Previous efforts to design RBD constructs for SARS-CoV-2 vaccines have, at times, attempted to trim the domain down to the “minimal expressible unit” containing the receptor binding motif (RBM), either by inspection or based upon homology to constructs used for other coronavirus RBDs (-). These approaches often truncate a significant portion of the protein structure “context” surrounding the RBM. The inventors herein have observed, however, that, from a structural biology perspective, this truncation could negatively impact protein folding and stability.

Indeed, several such constructs have been designed with key glycosylation sites knocked out, disulfides removed, or stabilizing mutations made within the structure in order to rescue protein expression (,,). However, the present inventors have noted that such changes may lead to an immunogen 3D structure that differs from the native protein conformation against which the immune response is directed, potentially impacting antigenicity and utility as a vaccine.
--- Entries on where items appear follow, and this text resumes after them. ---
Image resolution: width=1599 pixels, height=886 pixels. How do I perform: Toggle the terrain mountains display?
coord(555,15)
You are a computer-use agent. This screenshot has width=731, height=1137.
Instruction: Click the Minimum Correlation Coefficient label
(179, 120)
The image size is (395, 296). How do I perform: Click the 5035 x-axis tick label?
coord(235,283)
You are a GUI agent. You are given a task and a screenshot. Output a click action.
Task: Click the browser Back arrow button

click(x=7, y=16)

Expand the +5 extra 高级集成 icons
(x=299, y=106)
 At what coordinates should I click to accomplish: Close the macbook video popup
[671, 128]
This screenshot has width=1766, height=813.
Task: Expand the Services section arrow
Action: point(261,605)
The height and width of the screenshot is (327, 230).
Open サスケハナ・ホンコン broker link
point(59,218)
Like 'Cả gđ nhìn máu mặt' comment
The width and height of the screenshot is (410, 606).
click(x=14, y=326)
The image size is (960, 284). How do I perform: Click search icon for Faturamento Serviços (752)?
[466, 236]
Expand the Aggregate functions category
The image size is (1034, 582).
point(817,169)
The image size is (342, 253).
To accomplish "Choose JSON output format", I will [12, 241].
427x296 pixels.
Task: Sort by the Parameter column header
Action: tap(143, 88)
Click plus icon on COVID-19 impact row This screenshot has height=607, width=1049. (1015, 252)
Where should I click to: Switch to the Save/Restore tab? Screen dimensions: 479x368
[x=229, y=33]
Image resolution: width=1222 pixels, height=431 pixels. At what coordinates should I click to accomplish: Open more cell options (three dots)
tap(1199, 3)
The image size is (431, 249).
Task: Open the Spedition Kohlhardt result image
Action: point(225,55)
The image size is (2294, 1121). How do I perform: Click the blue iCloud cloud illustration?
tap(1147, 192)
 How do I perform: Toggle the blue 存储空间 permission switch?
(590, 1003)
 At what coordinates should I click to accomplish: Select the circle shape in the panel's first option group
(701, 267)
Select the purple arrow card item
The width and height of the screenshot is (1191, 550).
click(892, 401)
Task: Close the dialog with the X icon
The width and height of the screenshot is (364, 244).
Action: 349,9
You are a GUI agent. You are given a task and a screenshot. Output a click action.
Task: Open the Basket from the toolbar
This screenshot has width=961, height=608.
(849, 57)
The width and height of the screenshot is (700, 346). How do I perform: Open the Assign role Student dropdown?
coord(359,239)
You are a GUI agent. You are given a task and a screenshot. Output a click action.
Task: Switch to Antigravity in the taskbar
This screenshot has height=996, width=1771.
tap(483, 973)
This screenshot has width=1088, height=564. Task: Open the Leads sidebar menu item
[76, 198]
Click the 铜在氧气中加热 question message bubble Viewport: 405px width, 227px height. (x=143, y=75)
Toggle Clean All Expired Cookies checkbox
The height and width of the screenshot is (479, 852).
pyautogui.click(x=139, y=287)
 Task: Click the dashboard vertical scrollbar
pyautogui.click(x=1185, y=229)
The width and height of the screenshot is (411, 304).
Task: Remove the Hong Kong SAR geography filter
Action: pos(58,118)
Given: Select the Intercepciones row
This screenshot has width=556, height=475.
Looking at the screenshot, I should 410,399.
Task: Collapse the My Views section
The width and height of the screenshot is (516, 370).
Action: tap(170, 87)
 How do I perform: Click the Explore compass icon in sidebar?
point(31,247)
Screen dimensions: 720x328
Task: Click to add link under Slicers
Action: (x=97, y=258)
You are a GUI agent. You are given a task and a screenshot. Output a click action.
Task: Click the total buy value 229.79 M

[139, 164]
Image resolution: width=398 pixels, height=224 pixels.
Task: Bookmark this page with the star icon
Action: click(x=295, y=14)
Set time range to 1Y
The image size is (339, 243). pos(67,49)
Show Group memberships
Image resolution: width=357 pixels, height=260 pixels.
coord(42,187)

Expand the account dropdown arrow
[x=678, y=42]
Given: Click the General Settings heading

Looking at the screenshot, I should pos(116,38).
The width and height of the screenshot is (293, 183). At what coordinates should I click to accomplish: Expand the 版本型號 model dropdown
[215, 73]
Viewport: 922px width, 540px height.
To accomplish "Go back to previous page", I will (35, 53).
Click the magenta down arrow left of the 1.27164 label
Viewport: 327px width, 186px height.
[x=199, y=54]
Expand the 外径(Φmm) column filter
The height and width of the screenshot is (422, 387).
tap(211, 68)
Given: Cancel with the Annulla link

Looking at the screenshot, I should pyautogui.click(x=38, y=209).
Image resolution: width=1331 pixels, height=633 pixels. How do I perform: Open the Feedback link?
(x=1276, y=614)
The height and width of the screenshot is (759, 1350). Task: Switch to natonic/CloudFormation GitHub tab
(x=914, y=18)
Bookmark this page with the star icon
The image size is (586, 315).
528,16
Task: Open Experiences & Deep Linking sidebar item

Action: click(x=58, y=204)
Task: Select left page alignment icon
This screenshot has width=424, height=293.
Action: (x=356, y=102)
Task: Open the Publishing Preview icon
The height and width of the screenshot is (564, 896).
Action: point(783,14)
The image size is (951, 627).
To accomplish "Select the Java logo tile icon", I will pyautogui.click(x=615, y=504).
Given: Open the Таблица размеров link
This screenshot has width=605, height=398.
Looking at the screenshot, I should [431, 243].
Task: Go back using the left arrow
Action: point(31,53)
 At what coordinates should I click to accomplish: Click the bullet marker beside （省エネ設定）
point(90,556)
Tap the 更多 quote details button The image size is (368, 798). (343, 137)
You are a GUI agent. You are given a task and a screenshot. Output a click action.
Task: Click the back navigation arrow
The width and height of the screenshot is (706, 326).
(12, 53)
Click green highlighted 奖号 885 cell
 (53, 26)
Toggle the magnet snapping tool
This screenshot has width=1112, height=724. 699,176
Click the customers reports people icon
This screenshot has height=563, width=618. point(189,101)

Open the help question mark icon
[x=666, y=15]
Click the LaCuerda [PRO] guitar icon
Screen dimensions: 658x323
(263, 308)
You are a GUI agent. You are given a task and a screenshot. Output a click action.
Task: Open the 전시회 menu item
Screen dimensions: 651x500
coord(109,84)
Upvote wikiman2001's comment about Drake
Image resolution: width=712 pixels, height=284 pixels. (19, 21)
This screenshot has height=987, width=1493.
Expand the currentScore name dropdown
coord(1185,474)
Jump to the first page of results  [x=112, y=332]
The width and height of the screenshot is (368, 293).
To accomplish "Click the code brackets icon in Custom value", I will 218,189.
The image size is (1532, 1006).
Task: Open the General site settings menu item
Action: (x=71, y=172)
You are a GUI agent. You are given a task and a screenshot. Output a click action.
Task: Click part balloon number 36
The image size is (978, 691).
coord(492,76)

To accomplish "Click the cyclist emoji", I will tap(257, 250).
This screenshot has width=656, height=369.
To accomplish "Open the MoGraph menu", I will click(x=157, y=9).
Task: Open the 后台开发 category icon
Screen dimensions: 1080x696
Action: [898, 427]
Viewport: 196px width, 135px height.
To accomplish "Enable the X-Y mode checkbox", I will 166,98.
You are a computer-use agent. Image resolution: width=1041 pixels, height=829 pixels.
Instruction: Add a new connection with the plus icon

In contrast, this present disclosure describes a novel protein component vaccine candidate called MT-001, based on a fragment of the SARS-CoV-2 spike protein that encompasses the receptor binding domain (RBD), including at least a portion of the N-terminal domain, domains CD1, RBM, and CD2, and at least a portion of CTD1, wherein the N- or C-terminus of the Spike polypeptide fragment is fused to a heterologous N- or C-terminal tag comprising at least two, at least three, or at least four amino acids. Mice and hamsters immunized with a prime-boost regimen of MT-001 unexpectedly demonstrated extremely high anti-spike IgG titers, while remarkably, this humoral response did not appreciably wane for a period of up to 12 months following vaccination. Also unexpectedly, virus neutralization titers, including titers against variants such as Delta and Omicron BA.1, also remained high throughout this long period, without the requirement for subsequent boosting.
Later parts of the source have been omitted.